In February of this year, I took the vice-president of one of the largest homebuilders in the U.S. on a tour of an ICF home. He asked if I was involved in that fiasco a few years ago and what could I do to ensure that wouldn’t happen again. I tried to resolve his concerns. In April, that builder broke ground on a 260-lot subdivision. The development is marketed as green and energy efficient, but he chose not to use ICFs.
Surprisingly, cost was not the driving force. Instead he cited “industry challenges.” This is just one example of how one failed project has created a cancer that keeps spreading. And the loser is not an individual ICF manufacturer but the industry as a whole.
Another example of this breakdown has been brewing for a couple of years. A local religious organization has committed to build all new churches with ICFs. After a few projects, they decided to go direct to the manufacturers for all their building products in an effort to lower costs. They have gone so far as to not buy local rebar, instead having it imported from China in order to avoid paying sales tax.
The church started out by pitting one ICF distributor against another and in some cases it was rumored that they shared pricing in order to get the other distributor to lower theirs.
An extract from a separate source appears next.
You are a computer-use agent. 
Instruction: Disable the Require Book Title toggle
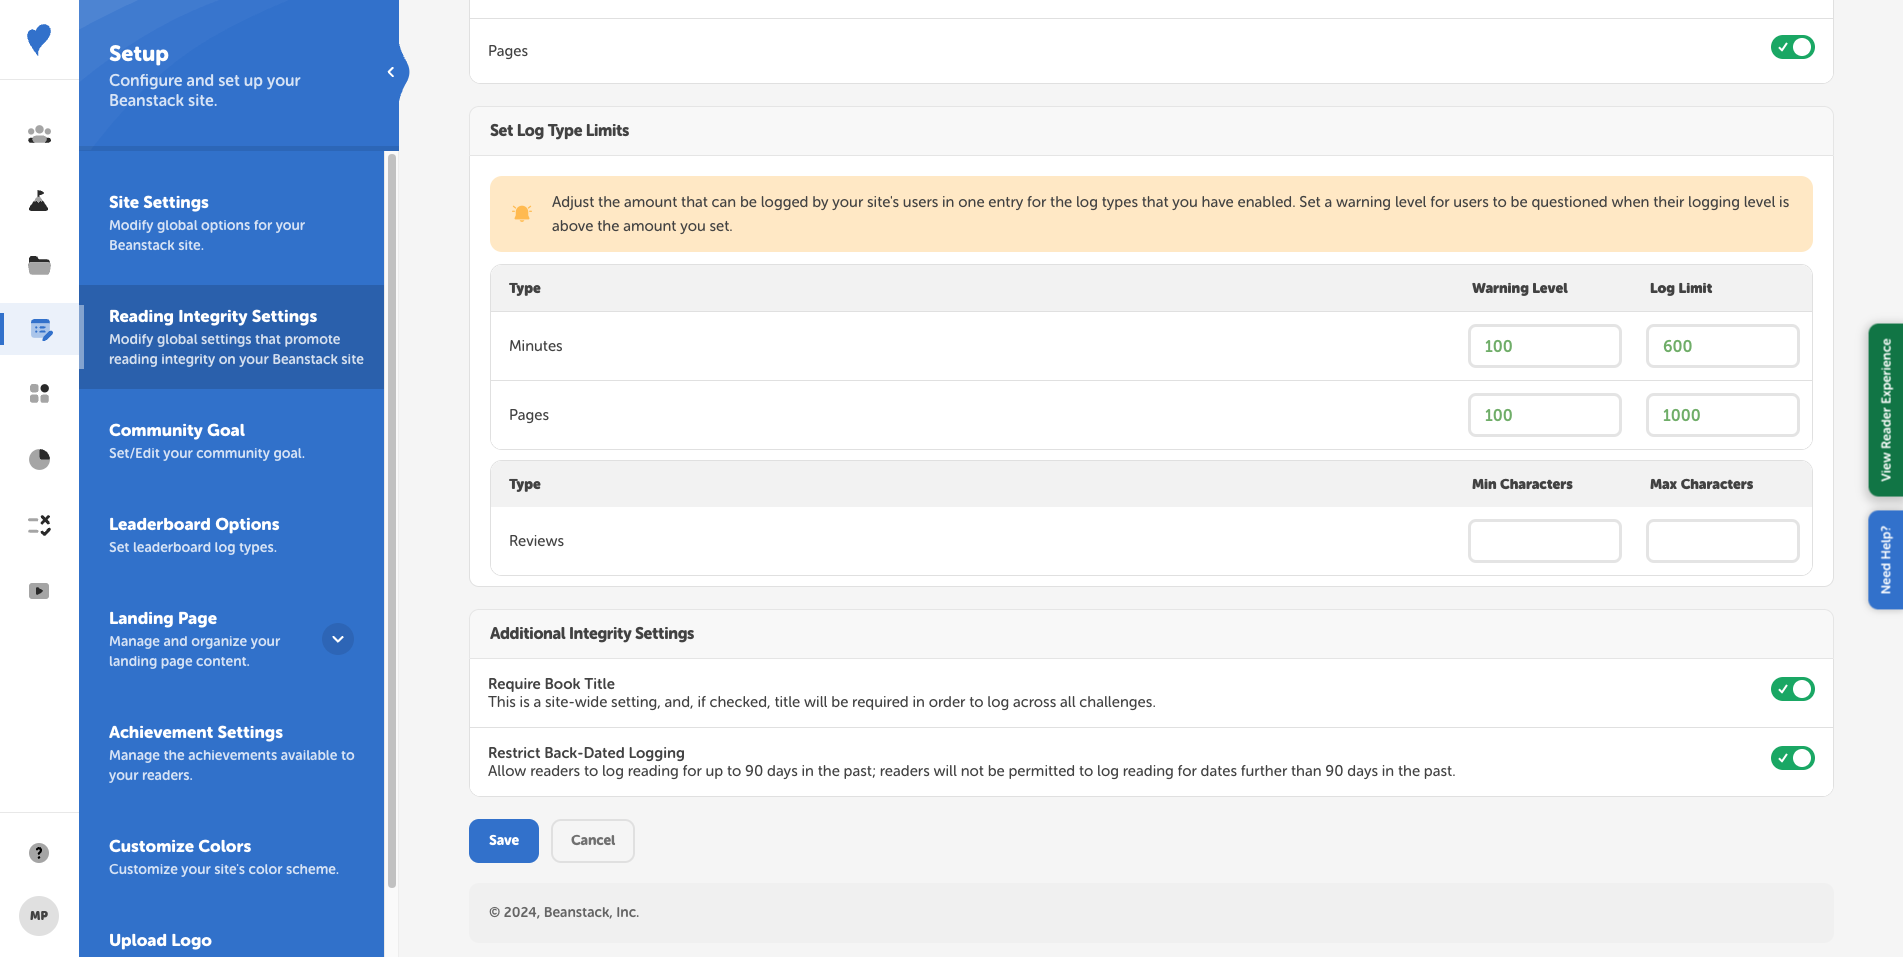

When they found out this tactic worked, they went directly to the manufacturer and cut out the local distribution channel and applied the same process. In some cases, the savings was literally one or two cents per block.
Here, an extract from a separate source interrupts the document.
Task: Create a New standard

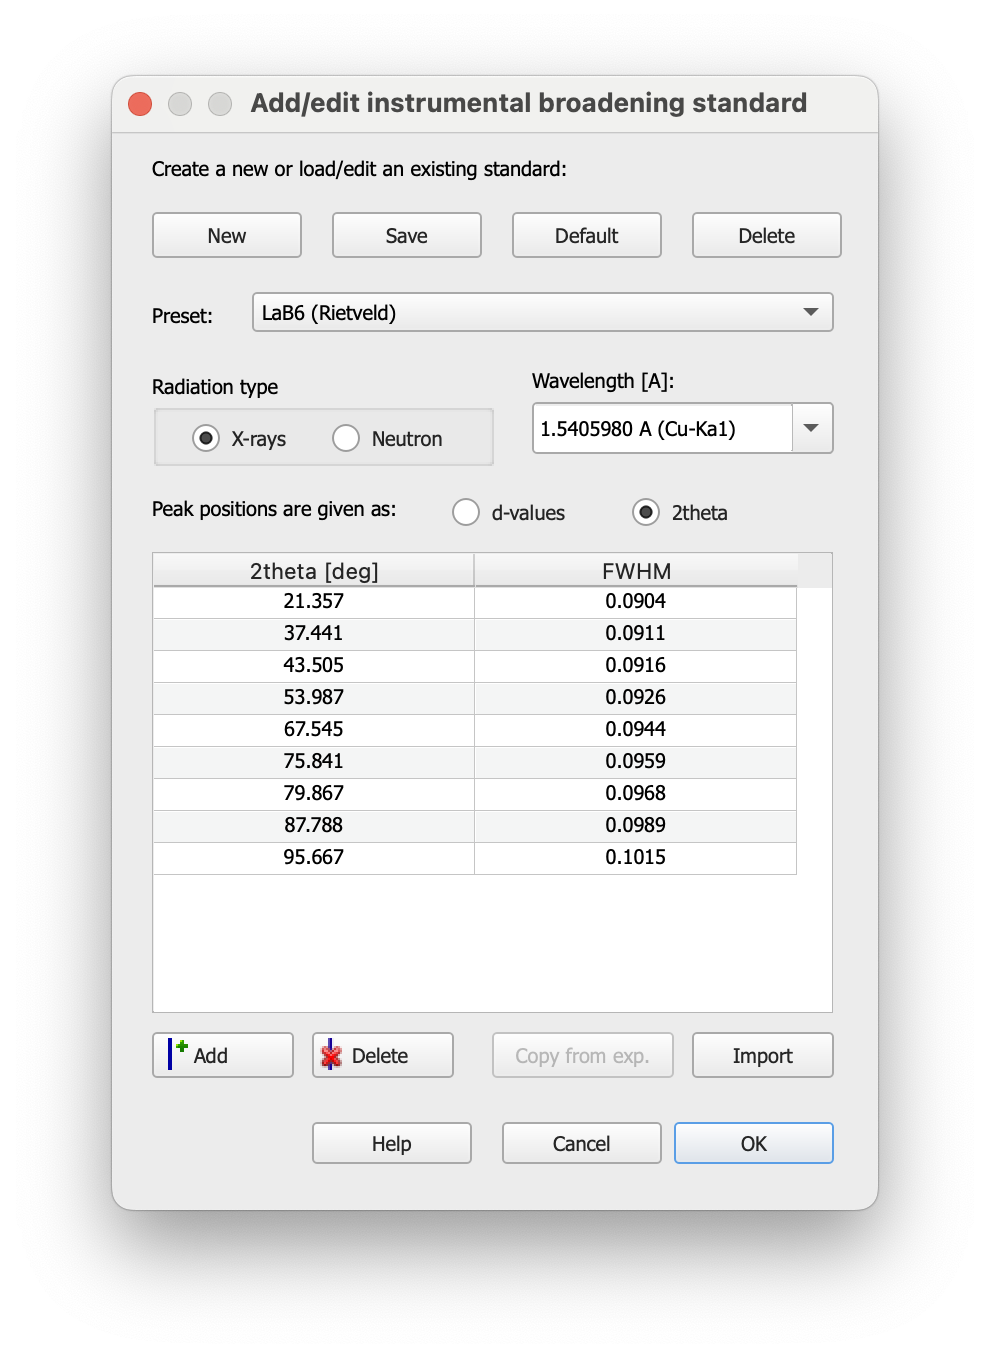Action: click(x=226, y=235)
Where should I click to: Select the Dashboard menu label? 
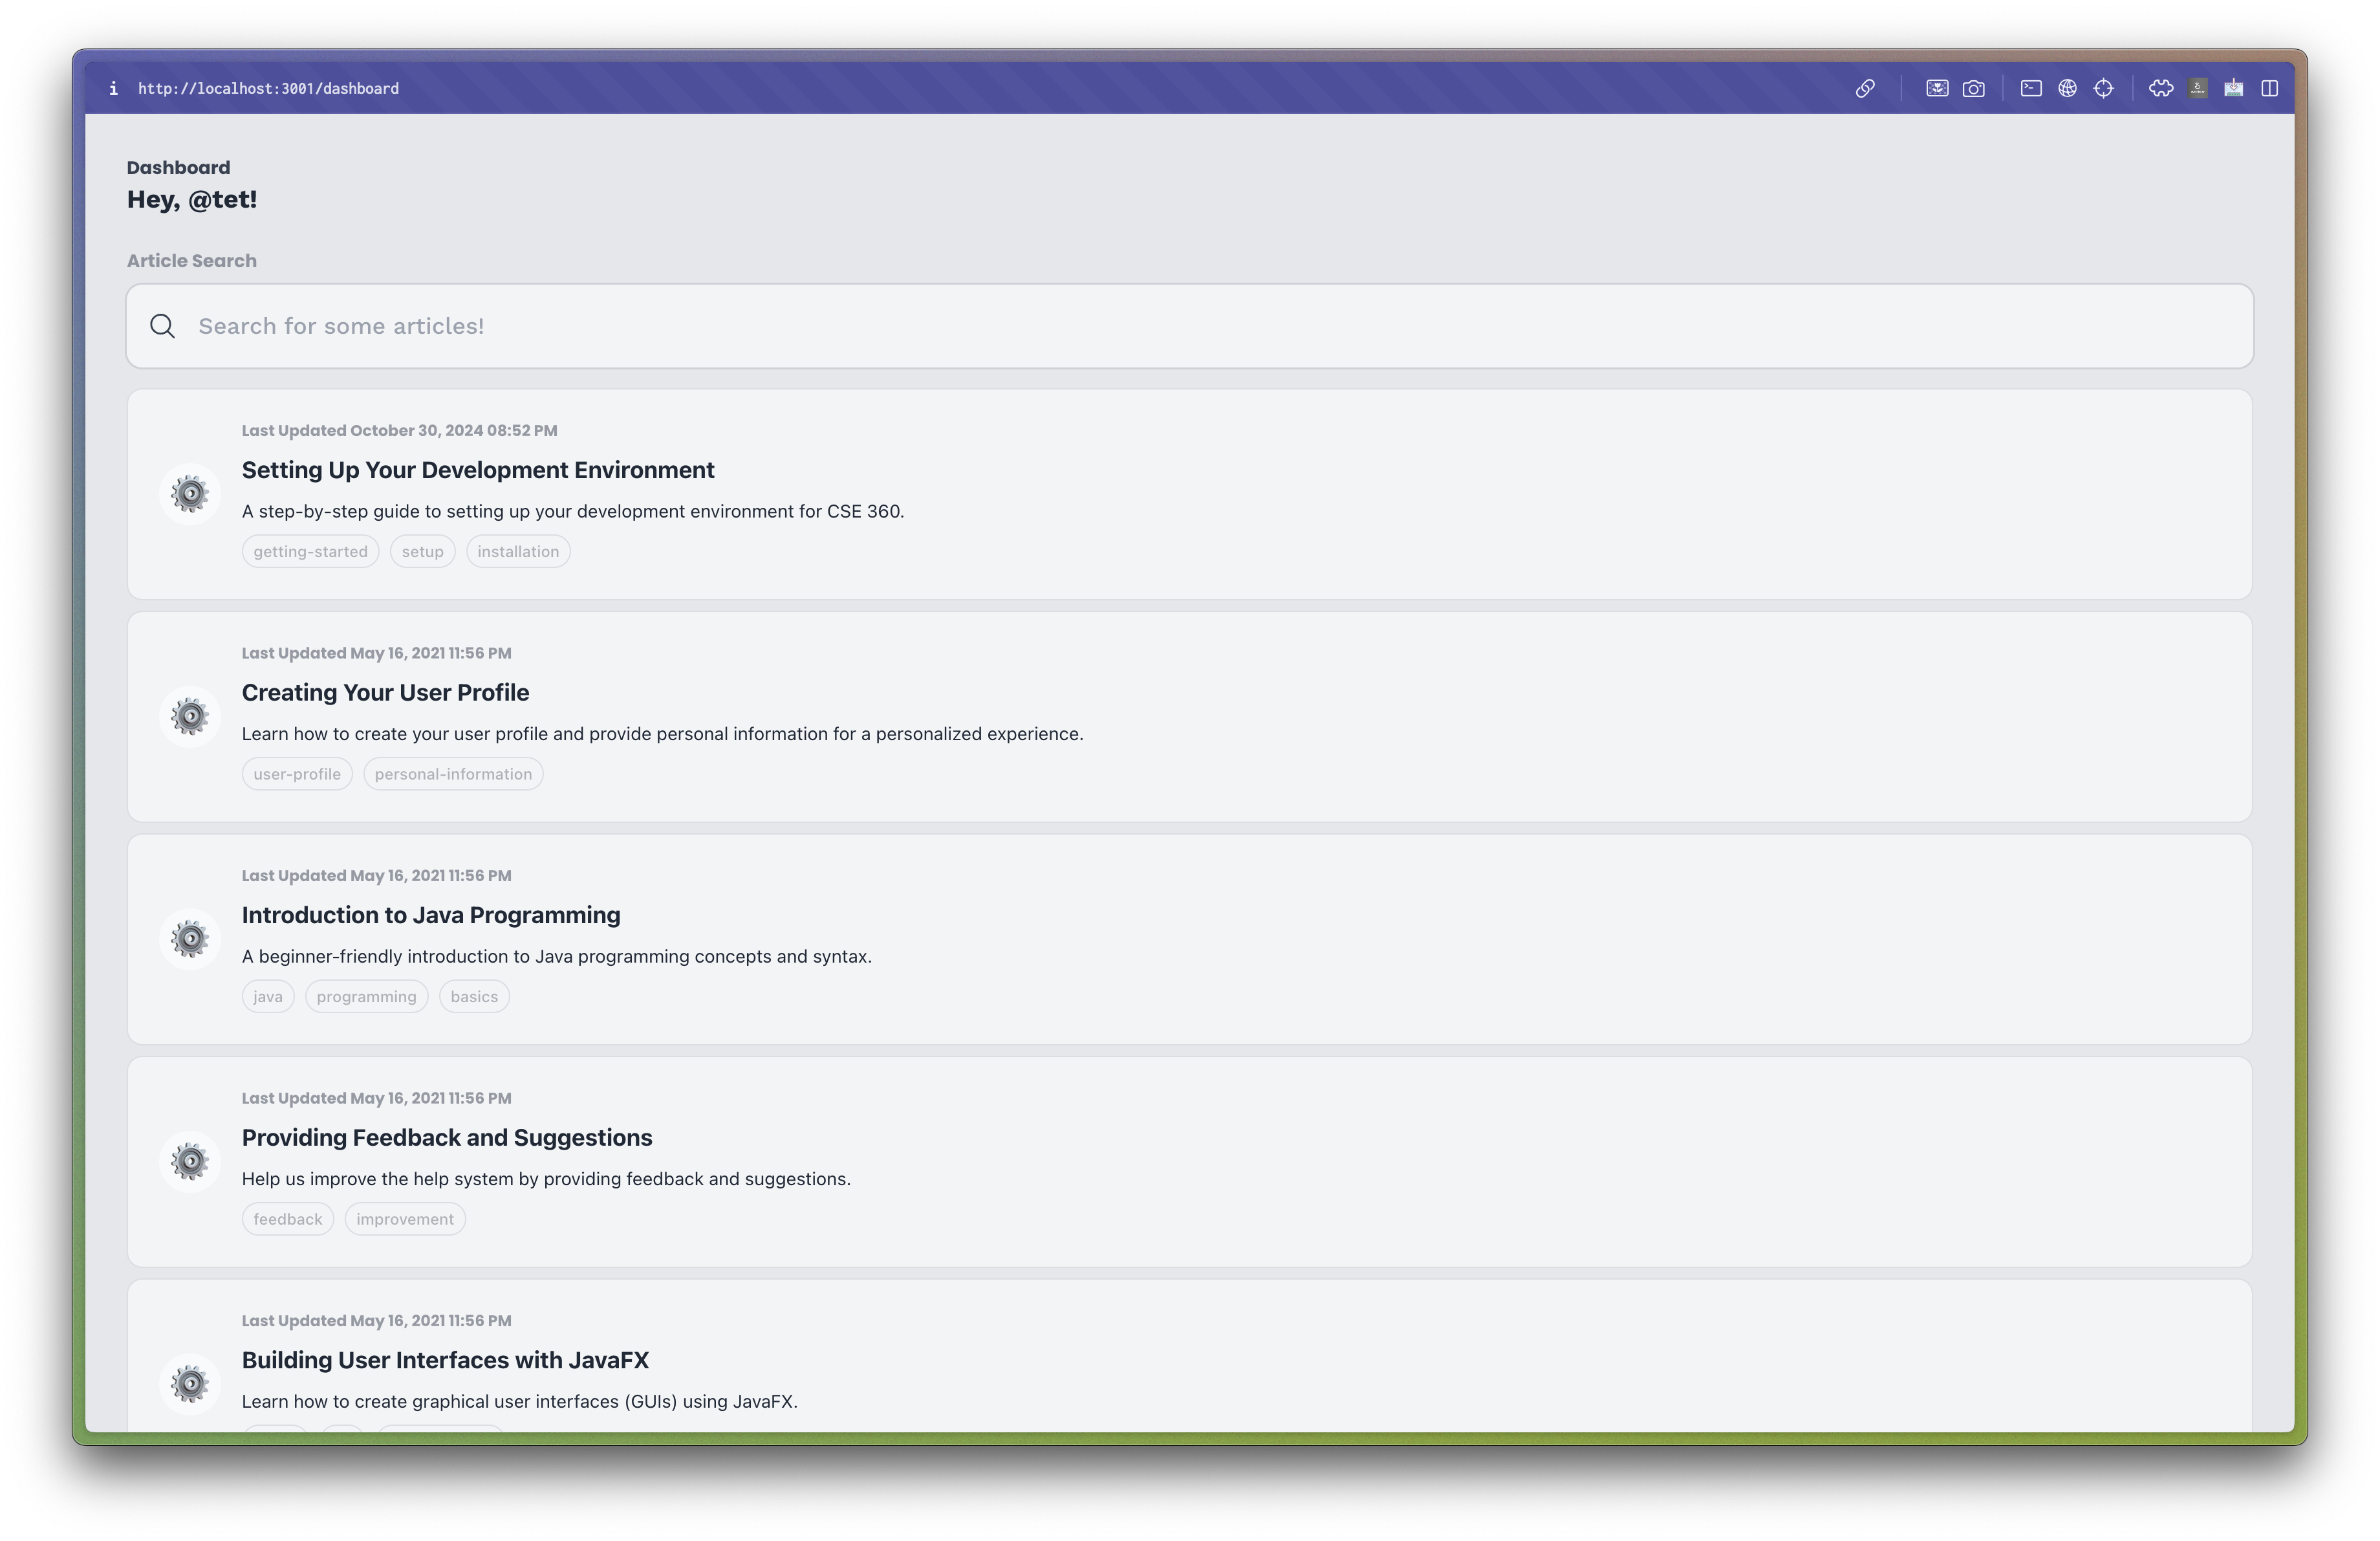coord(178,166)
They saved some money up front, but
what happens when there is a problem in the field? Suppose the order was short a few bundles or corners. Who will supply those when they
are needed immediately? The local distributors are forced to support a client that doesn’t support them.
And what happens if the wall systems are installed incorrectly or if a subcontractor has an issue? Will the manufacturer fly a rep to the jobsite to babysit? Once again, the distributor will be asked to visit the site and take care of the problem. Who pays for his time, effort and overhead? The customer won’t.
To further complicate this issue, members from that organization have told others what has “worked” for them. I now see companies around the country implementing these same negotiating techniques and expecting the
This isn’t a local issue. It’s an issue that if it’s not affecting you now, it will be soon.
I have repeatedly been told by manufacturers that they “can’t afford not to do it”. With the potential long-term ramifications, I have to ask “how can you afford to do it?”
I understand having to be creative just to keep the doors open in this economy. But we need to be extremely careful about losing our integrity along the way.
Projects like those I have mentioned set a precedence. The ICF industry is viewed by many as either over-hyped or easy to pressure into submission. The pressure aspect might not appear to be a huge dilemma now, but what happens in a few years when the economy is better? At what point do we stand our ground? We must manage our clients and not allow them to manage us.
As an industry, we need to come together as a team. This team extends from the manufacturer to the distributor, the design team, construction team and the end user/occupant. This chain must work as one cohesive unit in order to prove what we all know: ICFs are the best building system available on the market today.
Manufacturers need to look beyond streamlining their internal processes at what takes place once that product leaves the plant. How many hands touch it before it becomes a usable structure? Are those hands educated in the proper procedures?
Every member of the supply chain team should be proactive in every project they touch. This exceptional team will be rich with communication and new ideas. Through this team’s uncompromising commitment, the best projects will take shape. Schedules and budgets will be met. Expectations will be exceeded. Excellence will be achieved.